Un projet de loi est en cours d’élaboration pour « mettre fin aux monopoles de certaines professions réglementées et restituer ainsi aux Français usagers de ces services du pouvoir d’achat ». Selon un rapport de l’Inspection générale des finances, certaines des professions dans le collimateur sont des professions de santé.

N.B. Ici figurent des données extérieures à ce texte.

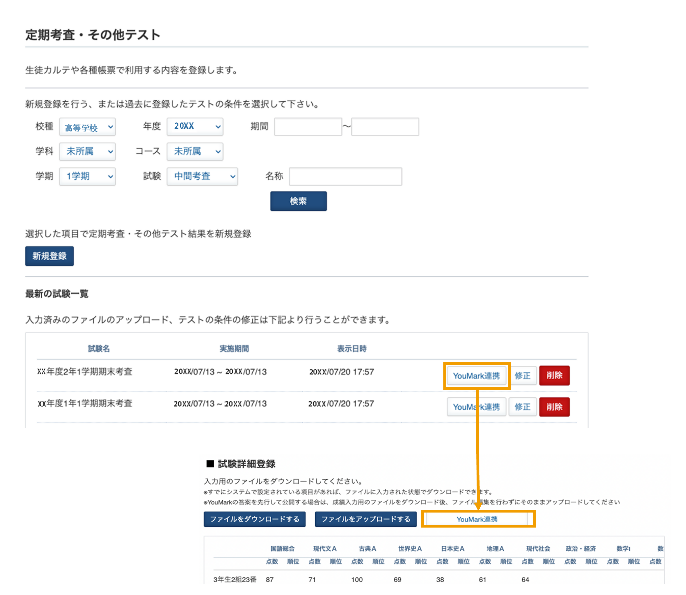The image size is (686, 595).
Task: Click the first 期間 period date field
Action: pyautogui.click(x=308, y=127)
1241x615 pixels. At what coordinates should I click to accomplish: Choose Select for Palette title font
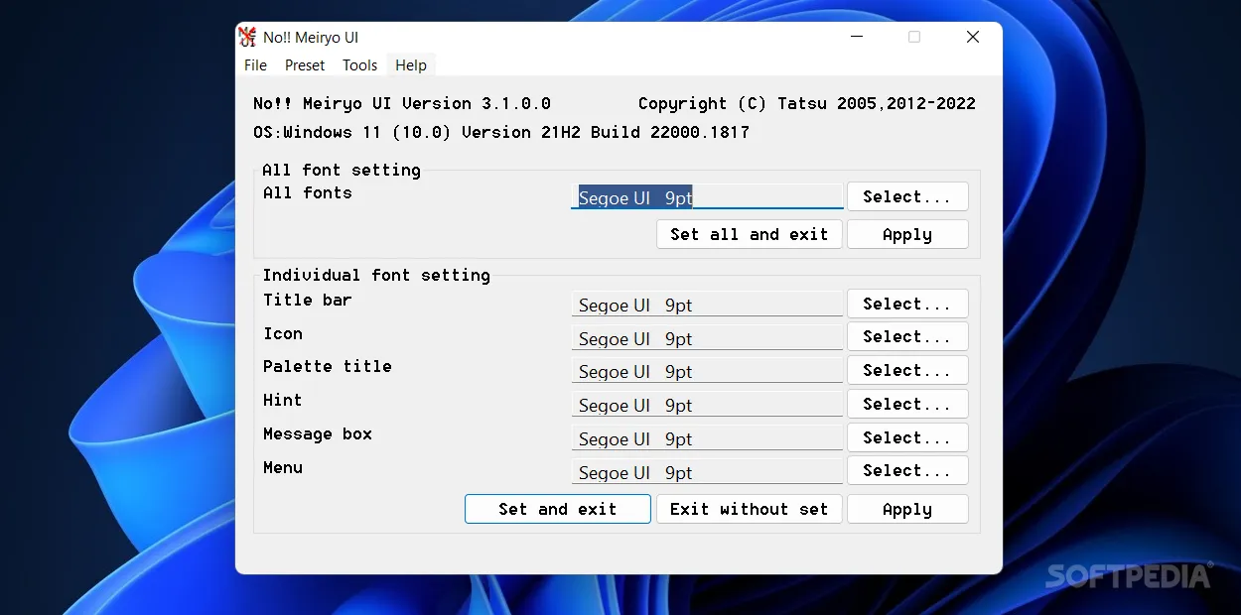(906, 370)
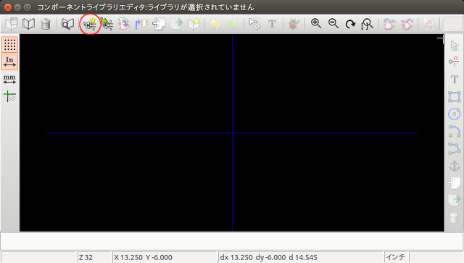This screenshot has width=464, height=263.
Task: Pick the draw arc tool
Action: click(x=455, y=131)
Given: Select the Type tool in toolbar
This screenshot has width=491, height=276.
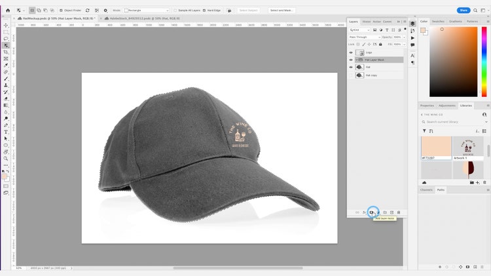Looking at the screenshot, I should (6, 132).
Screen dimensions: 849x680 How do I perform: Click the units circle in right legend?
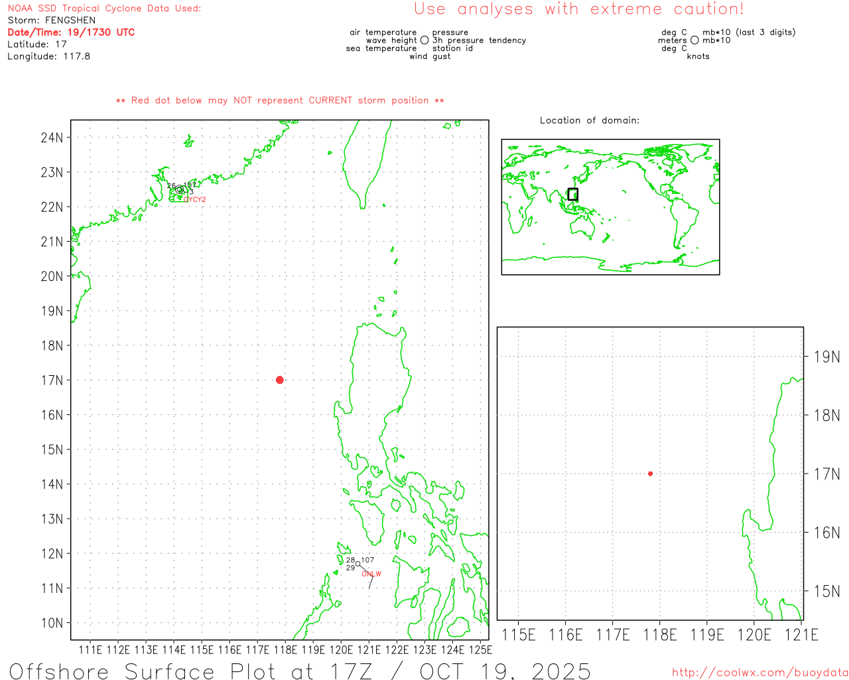[x=694, y=41]
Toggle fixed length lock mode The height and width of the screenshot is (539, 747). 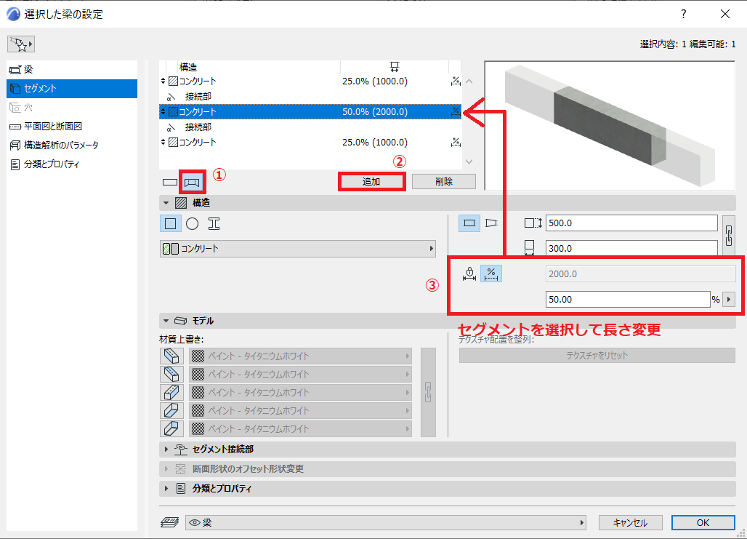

Parmi les orientations prises par ce projet, susceptible d’être encore modifié, il y aurait notamment la fin du monopole officinal pour la délivrance de médicaments à prescription facultative, les antiseptiques, les lecteurs de glycémie, les produits de sevrage tabagique… Les conditions de regroupement des pharmacies seraient assouplies « pour augmenter les gains de productivité », et le capital des SEL, détenu jusqu’à présent à au moins 75 % par l’officinal, serait ouvert à d’autres professions à concurrence de 50 %. Le projet prévoirait également d’élargir l’ouverture du capital des laboratoires de biologie médicale à des investisseurs privés. Ou encore de confier certains actes, telle la prescription de lunettes correctrices ou de lentilles de contact à des opticiens lunetiers spécialement formés à la réalisation de ces actes. Le projet de loi devrait être présenté en octobre au Conseil des ministres.